Esto es importante porque así protegen precisamente los puntos más vulnerables del
organismo, esto es, las puertas de entrada al mismo, como son ojos, boca, aparato
digestivo, sistema respiratorio, vagina, etc. No olvidemos que, por ejemplo, si
desplegamos la mucosa del aparato respiratorio, la superficie que cubriríamos sería de
unos 300 m2, superficie que se encuentra en contacto directo con el exterior a través del
aire que se respira. Se deduce de ello que, sin duda, deben ser importantes los mecanismos
de defensa local, entre los cuales la IgA tiene un papel esencial. Esta inmunoglobulina se
encuentra también en la leche materna.
Los niveles de todas las inmunoglobulinas, a excepción de la IgG en recién nacidos son
muy bajos, siendo por tanto de gran significación el hecho de que la IgA se transfiera
desde la madre al lactante a través de la lactancia.

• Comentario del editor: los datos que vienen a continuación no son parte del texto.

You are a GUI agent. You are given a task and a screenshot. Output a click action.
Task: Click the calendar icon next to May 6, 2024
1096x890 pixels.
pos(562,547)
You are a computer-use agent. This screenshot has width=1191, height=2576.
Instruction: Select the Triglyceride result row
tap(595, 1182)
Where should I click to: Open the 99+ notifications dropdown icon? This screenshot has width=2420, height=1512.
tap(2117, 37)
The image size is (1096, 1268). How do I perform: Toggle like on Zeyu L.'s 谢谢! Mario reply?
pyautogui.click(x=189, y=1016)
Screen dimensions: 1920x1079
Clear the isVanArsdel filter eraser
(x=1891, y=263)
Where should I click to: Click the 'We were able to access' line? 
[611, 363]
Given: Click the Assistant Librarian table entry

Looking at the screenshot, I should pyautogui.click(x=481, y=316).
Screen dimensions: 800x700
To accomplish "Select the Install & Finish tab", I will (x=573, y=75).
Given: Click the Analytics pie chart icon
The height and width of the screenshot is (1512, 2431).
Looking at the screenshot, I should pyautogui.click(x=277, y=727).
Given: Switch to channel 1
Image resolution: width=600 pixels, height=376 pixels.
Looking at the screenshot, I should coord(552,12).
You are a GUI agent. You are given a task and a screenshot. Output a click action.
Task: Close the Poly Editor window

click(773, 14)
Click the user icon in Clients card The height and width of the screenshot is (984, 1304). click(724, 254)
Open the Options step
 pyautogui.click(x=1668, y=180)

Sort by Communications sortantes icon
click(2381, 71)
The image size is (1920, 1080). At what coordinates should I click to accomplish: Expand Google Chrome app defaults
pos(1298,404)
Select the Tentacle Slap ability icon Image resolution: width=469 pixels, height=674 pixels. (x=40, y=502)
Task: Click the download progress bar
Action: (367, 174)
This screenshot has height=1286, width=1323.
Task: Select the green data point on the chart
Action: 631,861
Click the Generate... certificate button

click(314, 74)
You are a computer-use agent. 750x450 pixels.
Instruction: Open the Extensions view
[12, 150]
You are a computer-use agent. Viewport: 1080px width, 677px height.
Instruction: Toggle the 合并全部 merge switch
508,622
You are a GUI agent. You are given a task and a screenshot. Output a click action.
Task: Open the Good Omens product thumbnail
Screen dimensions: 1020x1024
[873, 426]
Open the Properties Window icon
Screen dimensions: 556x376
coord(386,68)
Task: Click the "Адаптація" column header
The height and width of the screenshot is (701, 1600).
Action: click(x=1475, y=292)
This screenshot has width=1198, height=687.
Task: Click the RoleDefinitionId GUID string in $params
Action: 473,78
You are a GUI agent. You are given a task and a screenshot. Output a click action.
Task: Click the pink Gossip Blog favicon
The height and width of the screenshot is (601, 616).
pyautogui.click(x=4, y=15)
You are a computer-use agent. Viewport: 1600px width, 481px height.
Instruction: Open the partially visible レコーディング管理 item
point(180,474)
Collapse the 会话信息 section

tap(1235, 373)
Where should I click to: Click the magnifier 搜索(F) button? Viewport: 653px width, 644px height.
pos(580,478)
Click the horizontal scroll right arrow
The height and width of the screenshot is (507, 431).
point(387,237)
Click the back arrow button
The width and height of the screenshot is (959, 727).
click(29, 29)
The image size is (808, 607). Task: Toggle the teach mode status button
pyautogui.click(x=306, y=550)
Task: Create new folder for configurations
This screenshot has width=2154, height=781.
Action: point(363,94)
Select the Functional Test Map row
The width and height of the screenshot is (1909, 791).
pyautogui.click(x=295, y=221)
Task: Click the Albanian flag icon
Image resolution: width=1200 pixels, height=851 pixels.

De ahí que tengamos que insistir en
que los niños se amamanten en el mayor número posible directamente por las madres y
no con leche de otros orígenes. La IgA recibida de la madre ejerce un importante papel
de defensa a nivel de todo el aparato digestivo. En ello parece que influyen las especiales
características de pH gástrico del lactante que es menos ácido que en el adulto y permite
que la IgA no sea degradada en el estómago.
Inmunoglobulina D
La concentración de esta inmunoglobulina en suero es muy baja. Hasta fechas muy
recientes no se ha conocido su función aunque según los datos existentes colabora de
forma importante en la activación de linfocitos B al actuar como receptor en la superficie
de los mismos.
Inmunoglobulina E
En muchos individuos alérgicos esta inmunoglobulina se presenta en grandes cantidades.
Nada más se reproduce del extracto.